Les grands LPs internationaux tendent ainsi à privilégier les gérants large cap pour leurs investissements en Europe. Et pas seulement les plateformes les plus diversifiées.
« Les gérants dits “mono-stratégie” ont enrichi la palette de leur off re. Ils ont pu créer des fonds mid-cap répliquant l’angle d’attaque de leur fonds amiral. Ils ont aussi pu ajouter des fonds de continuation à leur off re, qui sont une autre manière de faire profiter d’un savoir-faire, mais sous le prisme du secondaire et avec une exposition dans un seul actif », relève Jean-Philippe Boige, associé de Reach Capital. Les sponsors davantage positionnés sur le mid-cap, eux, semblent pâtir du changement de stratégie de LPs étrangers, à l’instar de compagnies d’assurances européennes.

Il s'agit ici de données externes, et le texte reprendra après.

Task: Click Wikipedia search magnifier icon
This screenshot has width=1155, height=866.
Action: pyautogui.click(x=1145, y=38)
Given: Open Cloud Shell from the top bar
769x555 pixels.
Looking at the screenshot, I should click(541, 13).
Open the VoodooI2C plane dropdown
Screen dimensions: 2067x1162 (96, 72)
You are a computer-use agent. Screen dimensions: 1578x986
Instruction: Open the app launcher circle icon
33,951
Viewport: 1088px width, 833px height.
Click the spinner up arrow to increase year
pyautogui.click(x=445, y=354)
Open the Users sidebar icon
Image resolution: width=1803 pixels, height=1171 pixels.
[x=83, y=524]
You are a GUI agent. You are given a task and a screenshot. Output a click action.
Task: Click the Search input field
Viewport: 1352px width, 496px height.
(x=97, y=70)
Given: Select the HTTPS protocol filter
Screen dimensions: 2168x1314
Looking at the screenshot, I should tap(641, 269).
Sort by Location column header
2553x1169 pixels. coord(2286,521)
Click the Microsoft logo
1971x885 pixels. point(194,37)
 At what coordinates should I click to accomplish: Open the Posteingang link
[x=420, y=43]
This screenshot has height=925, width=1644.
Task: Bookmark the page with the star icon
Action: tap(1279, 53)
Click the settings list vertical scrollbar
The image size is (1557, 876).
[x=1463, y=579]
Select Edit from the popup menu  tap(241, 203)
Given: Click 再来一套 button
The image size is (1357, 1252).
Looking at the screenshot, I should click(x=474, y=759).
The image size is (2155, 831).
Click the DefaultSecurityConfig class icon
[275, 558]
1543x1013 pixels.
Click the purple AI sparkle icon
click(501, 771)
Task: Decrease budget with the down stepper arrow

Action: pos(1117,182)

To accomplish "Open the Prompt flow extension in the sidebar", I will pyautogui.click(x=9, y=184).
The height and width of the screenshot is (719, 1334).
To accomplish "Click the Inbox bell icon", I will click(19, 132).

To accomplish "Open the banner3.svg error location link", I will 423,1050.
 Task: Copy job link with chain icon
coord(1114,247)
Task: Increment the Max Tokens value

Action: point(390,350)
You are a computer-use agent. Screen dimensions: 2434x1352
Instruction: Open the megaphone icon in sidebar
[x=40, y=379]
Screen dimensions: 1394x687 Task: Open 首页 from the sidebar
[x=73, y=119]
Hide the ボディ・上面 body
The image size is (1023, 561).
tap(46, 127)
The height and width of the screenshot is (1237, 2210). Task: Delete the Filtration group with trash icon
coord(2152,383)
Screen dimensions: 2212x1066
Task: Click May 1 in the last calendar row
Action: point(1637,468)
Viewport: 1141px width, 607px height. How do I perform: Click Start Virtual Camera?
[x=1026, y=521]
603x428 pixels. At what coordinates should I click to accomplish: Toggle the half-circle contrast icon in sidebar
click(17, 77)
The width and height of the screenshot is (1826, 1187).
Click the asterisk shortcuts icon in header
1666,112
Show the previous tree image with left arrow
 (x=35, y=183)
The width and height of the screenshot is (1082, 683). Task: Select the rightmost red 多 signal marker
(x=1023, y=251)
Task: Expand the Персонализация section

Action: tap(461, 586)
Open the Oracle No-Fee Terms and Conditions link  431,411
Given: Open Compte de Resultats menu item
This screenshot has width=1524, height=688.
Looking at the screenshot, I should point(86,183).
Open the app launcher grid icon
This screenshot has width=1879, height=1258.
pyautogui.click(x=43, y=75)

« Depuis dix ans, on assiste à une réintermédiation des allocations en private equity de nombreux gros LPs européens, comme les assureurs allemands ou certains gros fonds de pension, qui font appel aux fonds de fonds pour leurs investissements extra domestiques, et tout particulièrement sur les segments “small ou mid”. Cette évolution impacte les relations GP-LP puisque les attentes ou exigences de ces investisseurs sont différentes, notamment en termes de demande de co-invest, ou de secondaire par exemple », constate Nicolas de Nazelle. Pour un fonds de mid-market français qui chercherait à lever de 200 à 700 M€, cette évolution est à même de changer la donne et conduit à un phénomène de repli vers des souscripteurs tricolores, dont le soutien s’avérera insuffisant.

Des « sweeteners » très appréciés

Dans ce contexte, rien n’est laissé au hasard pour séduire les souscripteurs.
« Aujourd’hui, la bataille se joue aussi sur les “sweeteners”. Qu’ils soient des family offices ou des institutionnels, les LPs savent qu’ils peuvent être exigeants et sont de plus en plus demandeurs », poursuit Vincent de Boursetty.
« Le co-investissement est presque devenu incontournable, confirme Jean-Christel Trabarel. Il y a encore peu de temps, beaucoup deLPs en demandaient sans pour autant l’activer. Aujourd’hui, s’ils le font, c’est dans la ferme intention d’user de cette possibilité. »
Rien ne saurait être négligé, côté LPs, pour profiter au maximum d’un millésime 2022 qui pourrait être celui d’un bas de cycle… et se révéler être un pari gagnant sur le long terme pour les souscripteurs.